Venendo all'entità del danno patito dall'attore, la CTU medico-legale ha accertato la compatibilità della lesione riportata con la caduta accidentale per come descritta dall'attore e che sono residuati postumi permanenti nella percentuale dell' 1,5%, una ITP assoluta di 0 gg, una ITP al 75% di 7 gg, una ITP al 50% di 60 gg ed infine una ITP al 25% di 10 gg. Le valutazioni medico-legali che hanno confermato in ogni caso la compatibilità eziologica sotto il profilo medico-legale tra l'evento e le lesioni riportate, sono condivisibili. L'entità pertanto del danno non patrimoniale è pari ad €. 3.411,53 di cui €. 1.326,22 a titolo di danno biologico ed €.2.085,31 a titolo di ITP. Nulla a titolo di danno morale non avendo l'attore allegato fatti specifici incidenti sull'attività dinamico-relazionale.

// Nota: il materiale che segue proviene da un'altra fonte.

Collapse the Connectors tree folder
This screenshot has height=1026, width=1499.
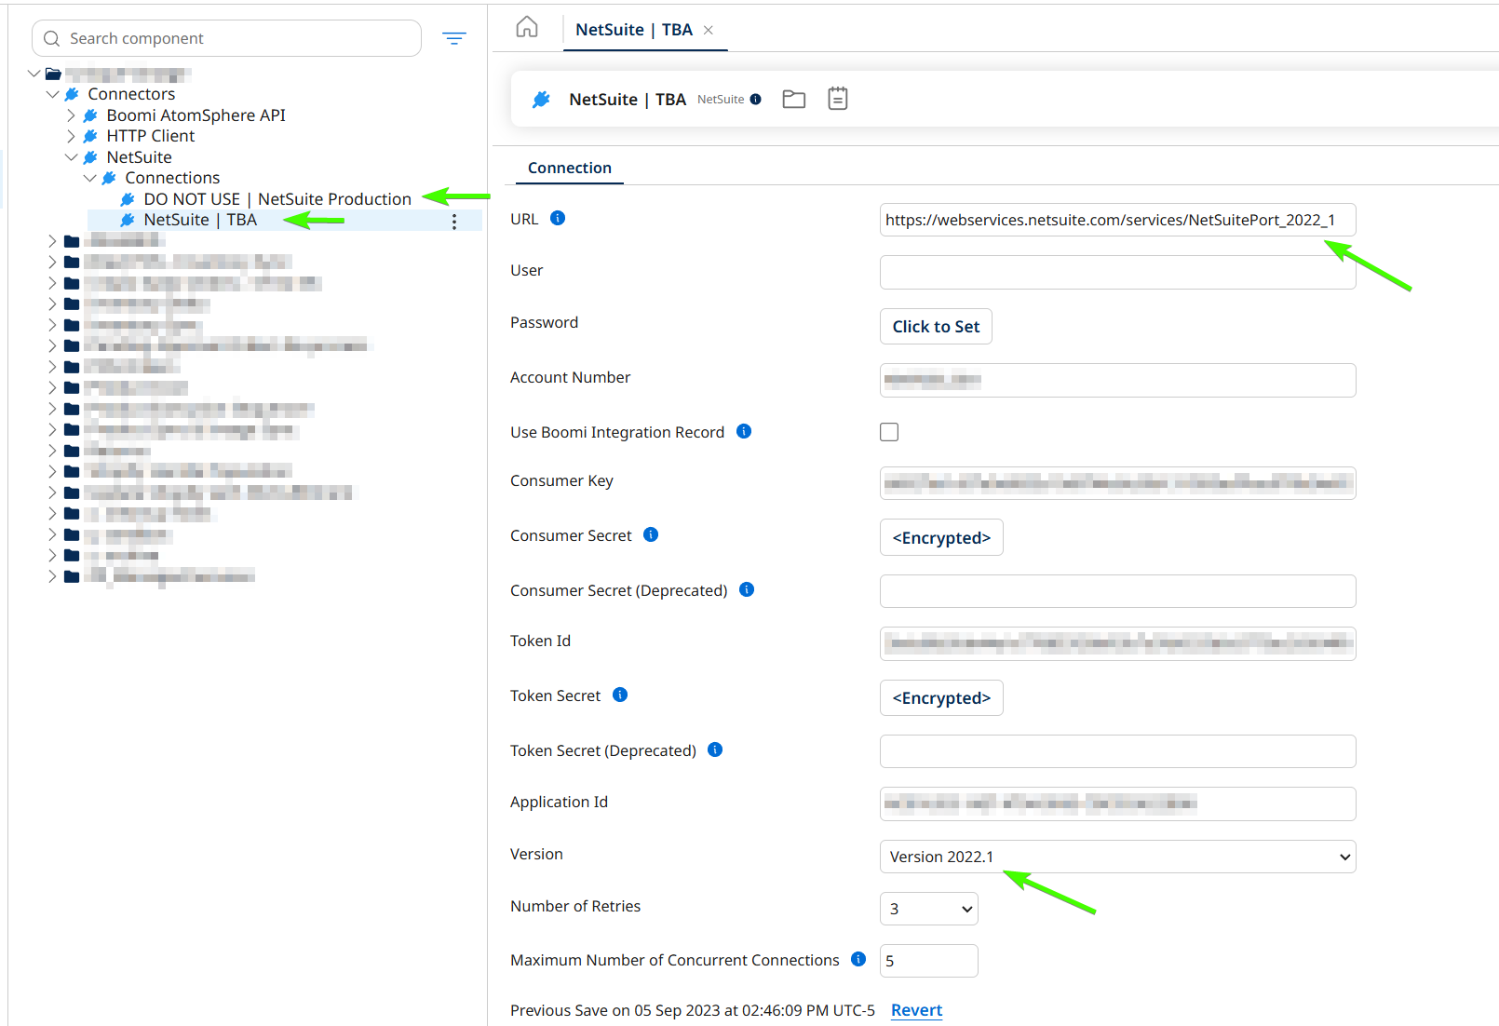tap(53, 94)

Quanto al danno patrimoniale, vanno riconosciute le spese mediche pari ad €.424,24 per come accertato dal consulente.
Sulla somma dovuta vanno aggiunti -trattandosi di obbligazione extracontrattuale, avente natura di debito di valore- gli interessi cd da “lucro cessante", avendo la rivalutazione funzione pienamente reintegratoria del patrimonio del danneggiato, mentre gli interessi hanno funzione correlata alla mancata disponibilità della somma di denaro. Questi ultimi, da individuarsi al tasso legale, nelle varie epoche di riferimento, vanno computati sulla minor somma ottenuta dalla devalutazione e via via rivalutata anno per anno secondo gli indici ISTAT dalla data del sinistro a quella di pubblicazione della presente sentenza (Cass. Sez un. 1712/1995; Cass. 492/2001).

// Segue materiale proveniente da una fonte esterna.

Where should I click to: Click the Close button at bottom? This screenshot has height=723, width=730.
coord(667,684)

Le spese del giudizio seguono la soccombenza. Vanno liquidate applicando i parametri minimi per le questioni trattate di facile soluzione.
P.Q.M.
Il Tribunale, definitivamente pronunciando sulla domanda proposta da Parte_1 con atto ritualmente notificato, ogni diversa istanza, eccezione e deduzione disattesa, così provvede:
a) accoglie la domanda attrice e per l'effetto condanna il Controparte_1 , in persona del legale rappresentante p.t, al pagamento in favore dell'attore della somma complessiva di
€.3.835,77 oltre interessi e rivalutazione da calcolarsi come indicato in parte motiva;
b) condanna il convenuto al pagamento delle spese del giudizio che liquida in € 1.278,00 per compensi ed €.125,00 per spese di C.U e diritti, oltre spese generali, iva (se dovuta) e cap come per legge, da distrarsi in favore degli avvocati che ne hanno fatto richiesta quali antistatari.
c) pone a carico di parte convenuta le spese di CTU liquidate con apposito decreto.
Provvedimento redatto con l'applicativo consolle del magistrato il 26 maggio 2025.